Extract each line in the rows below that contains the word "header".
— Begin —
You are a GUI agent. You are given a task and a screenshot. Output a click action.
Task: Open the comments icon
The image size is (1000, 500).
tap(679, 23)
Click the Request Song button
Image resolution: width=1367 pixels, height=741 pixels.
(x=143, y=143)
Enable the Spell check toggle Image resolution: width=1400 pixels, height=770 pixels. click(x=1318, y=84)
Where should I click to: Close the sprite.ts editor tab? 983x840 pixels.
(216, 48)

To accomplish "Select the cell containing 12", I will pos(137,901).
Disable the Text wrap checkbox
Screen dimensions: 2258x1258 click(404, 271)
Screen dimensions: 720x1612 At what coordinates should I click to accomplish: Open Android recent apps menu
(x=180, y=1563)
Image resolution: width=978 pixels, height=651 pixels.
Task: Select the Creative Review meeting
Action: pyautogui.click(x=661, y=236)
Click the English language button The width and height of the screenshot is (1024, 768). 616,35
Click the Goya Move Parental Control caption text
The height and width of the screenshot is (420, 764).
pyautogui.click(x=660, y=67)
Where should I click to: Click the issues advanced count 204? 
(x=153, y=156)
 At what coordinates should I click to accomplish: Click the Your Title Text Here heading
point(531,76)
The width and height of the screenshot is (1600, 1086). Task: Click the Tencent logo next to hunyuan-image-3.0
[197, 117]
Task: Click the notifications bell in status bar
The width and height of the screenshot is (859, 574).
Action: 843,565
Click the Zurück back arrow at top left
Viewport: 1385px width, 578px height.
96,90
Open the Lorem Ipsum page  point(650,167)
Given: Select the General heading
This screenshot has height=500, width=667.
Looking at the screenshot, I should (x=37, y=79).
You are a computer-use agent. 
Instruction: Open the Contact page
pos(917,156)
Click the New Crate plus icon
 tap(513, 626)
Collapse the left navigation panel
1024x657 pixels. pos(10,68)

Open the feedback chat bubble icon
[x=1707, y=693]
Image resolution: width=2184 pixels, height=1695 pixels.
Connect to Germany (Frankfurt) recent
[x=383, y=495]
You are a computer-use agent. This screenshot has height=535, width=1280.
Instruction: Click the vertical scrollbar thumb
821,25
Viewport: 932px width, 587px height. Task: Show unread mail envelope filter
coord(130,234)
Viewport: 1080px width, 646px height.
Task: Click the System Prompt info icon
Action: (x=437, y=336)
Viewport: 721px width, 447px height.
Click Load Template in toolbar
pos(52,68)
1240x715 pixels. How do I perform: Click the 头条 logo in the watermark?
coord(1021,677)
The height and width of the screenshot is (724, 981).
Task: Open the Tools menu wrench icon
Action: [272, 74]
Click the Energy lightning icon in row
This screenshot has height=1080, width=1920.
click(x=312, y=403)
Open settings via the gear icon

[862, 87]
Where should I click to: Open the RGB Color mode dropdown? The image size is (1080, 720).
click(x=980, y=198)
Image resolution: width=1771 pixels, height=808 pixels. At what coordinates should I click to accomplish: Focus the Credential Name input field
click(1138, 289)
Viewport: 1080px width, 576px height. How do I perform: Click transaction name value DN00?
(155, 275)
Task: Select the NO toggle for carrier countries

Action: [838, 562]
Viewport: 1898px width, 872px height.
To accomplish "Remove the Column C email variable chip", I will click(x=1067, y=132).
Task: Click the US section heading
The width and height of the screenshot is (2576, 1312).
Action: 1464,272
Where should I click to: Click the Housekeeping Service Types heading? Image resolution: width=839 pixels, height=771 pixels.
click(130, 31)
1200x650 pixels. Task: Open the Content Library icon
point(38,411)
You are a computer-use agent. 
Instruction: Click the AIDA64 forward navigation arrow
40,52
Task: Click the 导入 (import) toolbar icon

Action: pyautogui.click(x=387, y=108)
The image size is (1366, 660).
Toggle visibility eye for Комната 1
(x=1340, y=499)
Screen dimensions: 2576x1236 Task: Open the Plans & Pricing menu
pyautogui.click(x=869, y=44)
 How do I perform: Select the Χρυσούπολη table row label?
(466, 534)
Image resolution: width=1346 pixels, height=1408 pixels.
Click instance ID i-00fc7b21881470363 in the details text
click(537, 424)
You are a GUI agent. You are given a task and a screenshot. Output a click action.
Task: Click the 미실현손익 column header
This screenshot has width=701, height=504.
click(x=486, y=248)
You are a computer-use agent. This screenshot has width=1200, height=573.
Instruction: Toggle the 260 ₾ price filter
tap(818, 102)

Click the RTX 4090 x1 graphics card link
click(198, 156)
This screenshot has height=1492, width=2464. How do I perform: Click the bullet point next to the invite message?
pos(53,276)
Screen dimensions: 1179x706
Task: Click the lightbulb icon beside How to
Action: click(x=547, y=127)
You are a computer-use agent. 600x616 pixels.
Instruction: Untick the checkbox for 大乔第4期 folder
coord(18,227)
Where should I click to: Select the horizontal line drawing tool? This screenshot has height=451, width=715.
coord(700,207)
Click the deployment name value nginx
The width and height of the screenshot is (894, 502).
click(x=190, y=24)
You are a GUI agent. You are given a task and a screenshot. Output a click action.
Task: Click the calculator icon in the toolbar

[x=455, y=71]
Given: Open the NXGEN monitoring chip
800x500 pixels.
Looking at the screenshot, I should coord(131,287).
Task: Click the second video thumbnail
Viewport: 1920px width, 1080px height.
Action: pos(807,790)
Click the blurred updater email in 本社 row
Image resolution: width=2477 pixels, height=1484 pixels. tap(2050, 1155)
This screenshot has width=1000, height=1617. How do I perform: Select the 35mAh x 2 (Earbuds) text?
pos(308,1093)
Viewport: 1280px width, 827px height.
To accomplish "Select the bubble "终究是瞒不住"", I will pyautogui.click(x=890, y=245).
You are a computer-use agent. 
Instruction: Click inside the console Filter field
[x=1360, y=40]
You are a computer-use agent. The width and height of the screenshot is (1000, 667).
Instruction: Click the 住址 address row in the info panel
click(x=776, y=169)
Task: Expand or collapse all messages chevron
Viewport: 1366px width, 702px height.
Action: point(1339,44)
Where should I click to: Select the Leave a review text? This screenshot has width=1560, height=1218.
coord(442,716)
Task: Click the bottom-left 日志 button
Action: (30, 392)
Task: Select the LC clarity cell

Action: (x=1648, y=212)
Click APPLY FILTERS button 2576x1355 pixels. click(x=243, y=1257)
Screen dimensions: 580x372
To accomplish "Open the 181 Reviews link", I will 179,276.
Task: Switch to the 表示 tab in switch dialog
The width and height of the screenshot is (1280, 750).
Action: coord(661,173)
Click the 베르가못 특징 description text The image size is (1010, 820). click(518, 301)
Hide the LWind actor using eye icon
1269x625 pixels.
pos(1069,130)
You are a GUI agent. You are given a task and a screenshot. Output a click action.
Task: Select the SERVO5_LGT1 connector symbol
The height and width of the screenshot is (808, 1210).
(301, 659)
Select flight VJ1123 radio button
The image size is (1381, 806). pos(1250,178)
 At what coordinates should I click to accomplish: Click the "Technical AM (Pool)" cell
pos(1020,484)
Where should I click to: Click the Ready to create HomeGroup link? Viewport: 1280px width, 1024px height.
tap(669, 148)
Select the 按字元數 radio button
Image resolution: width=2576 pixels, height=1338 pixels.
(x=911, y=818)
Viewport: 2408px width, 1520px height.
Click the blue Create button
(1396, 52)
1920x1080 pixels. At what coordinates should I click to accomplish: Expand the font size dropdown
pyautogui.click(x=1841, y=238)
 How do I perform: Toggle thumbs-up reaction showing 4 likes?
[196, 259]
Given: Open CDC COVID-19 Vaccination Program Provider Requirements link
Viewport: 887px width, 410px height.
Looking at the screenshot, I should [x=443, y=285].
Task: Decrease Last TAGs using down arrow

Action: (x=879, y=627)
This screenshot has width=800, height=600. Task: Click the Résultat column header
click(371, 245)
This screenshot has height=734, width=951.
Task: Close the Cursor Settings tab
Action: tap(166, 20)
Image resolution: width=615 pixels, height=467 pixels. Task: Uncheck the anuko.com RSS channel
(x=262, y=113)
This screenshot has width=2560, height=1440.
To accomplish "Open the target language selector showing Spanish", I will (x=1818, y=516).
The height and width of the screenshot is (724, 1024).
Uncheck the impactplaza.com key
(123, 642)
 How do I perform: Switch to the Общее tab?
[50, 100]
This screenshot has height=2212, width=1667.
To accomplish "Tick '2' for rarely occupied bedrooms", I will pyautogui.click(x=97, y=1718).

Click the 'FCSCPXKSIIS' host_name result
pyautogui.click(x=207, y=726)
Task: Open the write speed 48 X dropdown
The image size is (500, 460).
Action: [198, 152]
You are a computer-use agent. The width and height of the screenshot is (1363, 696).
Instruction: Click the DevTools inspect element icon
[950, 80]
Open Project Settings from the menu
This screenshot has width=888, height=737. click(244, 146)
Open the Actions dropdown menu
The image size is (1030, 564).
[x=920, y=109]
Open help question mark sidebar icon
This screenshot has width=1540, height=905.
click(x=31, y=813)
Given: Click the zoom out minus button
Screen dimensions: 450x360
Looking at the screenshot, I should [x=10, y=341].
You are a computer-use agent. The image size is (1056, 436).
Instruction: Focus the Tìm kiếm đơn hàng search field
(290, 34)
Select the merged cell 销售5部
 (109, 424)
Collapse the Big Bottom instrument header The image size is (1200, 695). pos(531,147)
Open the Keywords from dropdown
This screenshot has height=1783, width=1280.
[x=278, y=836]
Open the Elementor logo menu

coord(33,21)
— End —
SOLUTION BELOW:
Task: Click the 미실현손익 column header
This screenshot has width=800, height=600. Task: Click the Résultat column header
Collapse the Big Bottom instrument header The image size is (1200, 695). pos(531,147)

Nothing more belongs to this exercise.